**To be done**
Pick out each line of the material below that contains the string "height", and copy those lines unchanged.
* start Source material *
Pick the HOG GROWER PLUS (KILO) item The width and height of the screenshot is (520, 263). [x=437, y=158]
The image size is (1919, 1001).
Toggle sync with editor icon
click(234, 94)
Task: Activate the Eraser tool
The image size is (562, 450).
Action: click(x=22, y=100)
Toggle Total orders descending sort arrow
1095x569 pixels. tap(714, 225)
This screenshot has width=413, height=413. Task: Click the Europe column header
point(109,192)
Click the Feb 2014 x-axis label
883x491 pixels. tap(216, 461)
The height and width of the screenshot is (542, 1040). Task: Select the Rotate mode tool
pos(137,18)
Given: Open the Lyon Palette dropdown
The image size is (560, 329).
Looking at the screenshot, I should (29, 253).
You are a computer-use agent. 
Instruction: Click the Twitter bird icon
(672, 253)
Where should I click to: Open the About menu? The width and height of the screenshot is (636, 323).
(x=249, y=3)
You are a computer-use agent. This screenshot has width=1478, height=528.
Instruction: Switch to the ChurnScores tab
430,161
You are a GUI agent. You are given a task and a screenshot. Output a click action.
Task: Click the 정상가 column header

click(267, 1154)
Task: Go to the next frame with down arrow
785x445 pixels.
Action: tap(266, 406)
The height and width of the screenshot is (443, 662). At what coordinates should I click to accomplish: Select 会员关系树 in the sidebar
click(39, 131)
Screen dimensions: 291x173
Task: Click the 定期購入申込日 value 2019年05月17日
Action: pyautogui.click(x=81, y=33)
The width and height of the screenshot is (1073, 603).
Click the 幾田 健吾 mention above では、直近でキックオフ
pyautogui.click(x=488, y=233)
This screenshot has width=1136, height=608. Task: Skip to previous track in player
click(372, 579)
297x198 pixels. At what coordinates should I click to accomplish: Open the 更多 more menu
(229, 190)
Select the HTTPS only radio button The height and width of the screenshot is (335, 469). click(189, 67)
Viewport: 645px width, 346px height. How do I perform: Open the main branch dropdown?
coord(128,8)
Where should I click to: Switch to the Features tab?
* end Source material *
**Task solution**
Pick the HOG GROWER PLUS (KILO) item The width and height of the screenshot is (520, 263). [x=437, y=158]
This screenshot has width=413, height=413. Task: Click the Europe column header
The height and width of the screenshot is (542, 1040). Task: Select the Rotate mode tool
Where should I click to: Open the About menu? The width and height of the screenshot is (636, 323).
You are a computer-use agent. This screenshot has width=1478, height=528.
The height and width of the screenshot is (443, 662). At what coordinates should I click to accomplish: Select 会员关系树 in the sidebar
The width and height of the screenshot is (1073, 603).
This screenshot has width=1136, height=608. Task: Skip to previous track in player
Select the HTTPS only radio button The height and width of the screenshot is (335, 469). click(189, 67)
Viewport: 645px width, 346px height. How do I perform: Open the main branch dropdown?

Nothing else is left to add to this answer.